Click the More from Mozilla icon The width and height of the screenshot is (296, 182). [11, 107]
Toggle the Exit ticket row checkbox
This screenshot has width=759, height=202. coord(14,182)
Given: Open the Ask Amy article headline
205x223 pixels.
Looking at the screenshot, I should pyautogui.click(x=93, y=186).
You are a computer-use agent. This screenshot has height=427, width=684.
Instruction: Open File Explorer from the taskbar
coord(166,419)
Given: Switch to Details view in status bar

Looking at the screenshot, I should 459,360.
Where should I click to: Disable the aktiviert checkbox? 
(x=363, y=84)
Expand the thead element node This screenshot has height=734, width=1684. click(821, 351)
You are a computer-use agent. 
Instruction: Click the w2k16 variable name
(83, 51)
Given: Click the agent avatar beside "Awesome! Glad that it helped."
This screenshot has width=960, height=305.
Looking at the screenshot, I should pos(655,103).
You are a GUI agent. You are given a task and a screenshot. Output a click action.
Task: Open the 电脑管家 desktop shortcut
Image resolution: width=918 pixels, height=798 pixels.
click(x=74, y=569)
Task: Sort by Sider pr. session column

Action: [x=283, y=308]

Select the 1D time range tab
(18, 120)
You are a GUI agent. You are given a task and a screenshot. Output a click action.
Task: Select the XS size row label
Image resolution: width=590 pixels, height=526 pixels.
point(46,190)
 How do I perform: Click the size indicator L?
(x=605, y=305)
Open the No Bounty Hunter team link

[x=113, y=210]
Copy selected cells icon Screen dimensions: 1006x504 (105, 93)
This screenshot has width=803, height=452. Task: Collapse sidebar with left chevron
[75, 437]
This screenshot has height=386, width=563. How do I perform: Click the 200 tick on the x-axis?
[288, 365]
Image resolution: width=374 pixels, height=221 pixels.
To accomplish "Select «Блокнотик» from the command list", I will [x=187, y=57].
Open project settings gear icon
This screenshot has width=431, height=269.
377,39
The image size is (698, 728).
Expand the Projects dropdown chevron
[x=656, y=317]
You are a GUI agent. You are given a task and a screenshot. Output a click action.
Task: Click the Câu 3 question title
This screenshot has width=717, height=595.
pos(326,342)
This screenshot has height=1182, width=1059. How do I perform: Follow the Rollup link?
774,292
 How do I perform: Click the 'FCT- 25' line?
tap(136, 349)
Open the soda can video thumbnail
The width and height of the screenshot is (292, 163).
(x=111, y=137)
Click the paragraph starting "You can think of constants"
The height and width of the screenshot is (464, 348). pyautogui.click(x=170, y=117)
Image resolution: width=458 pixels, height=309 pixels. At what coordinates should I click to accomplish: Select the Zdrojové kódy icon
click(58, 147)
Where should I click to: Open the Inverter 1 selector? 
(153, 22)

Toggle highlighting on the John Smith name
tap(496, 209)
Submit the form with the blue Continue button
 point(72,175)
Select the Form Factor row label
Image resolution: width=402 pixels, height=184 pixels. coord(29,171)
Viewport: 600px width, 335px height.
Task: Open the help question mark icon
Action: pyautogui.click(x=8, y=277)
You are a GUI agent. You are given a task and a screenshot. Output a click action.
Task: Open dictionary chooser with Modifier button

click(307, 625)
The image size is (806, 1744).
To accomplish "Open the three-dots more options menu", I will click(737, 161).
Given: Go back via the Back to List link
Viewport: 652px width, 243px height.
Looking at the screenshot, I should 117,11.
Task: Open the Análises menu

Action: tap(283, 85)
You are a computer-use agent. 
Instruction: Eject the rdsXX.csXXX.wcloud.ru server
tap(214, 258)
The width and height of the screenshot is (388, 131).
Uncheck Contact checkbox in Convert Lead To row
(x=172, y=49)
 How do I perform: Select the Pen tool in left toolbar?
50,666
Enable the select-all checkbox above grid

::::

→ **Directions for this task**:
Retype, without changes, the lines from the line holding "Submit the form with the blue Continue button" to the end of the data, both ends included.

→ **Finished task**:
Submit the form with the blue Continue button
 point(72,175)
Select the Form Factor row label
Image resolution: width=402 pixels, height=184 pixels. coord(29,171)
Viewport: 600px width, 335px height.
Task: Open the help question mark icon
Action: pyautogui.click(x=8, y=277)
You are a GUI agent. You are given a task and a screenshot. Output a click action.
Task: Open dictionary chooser with Modifier button

click(307, 625)
The image size is (806, 1744).
To accomplish "Open the three-dots more options menu", I will click(737, 161).
Given: Go back via the Back to List link
Viewport: 652px width, 243px height.
Looking at the screenshot, I should 117,11.
Task: Open the Análises menu

Action: tap(283, 85)
You are a computer-use agent. 
Instruction: Eject the rdsXX.csXXX.wcloud.ru server
tap(214, 258)
The width and height of the screenshot is (388, 131).
Uncheck Contact checkbox in Convert Lead To row
(x=172, y=49)
 How do I perform: Select the Pen tool in left toolbar?
50,666
Enable the select-all checkbox above grid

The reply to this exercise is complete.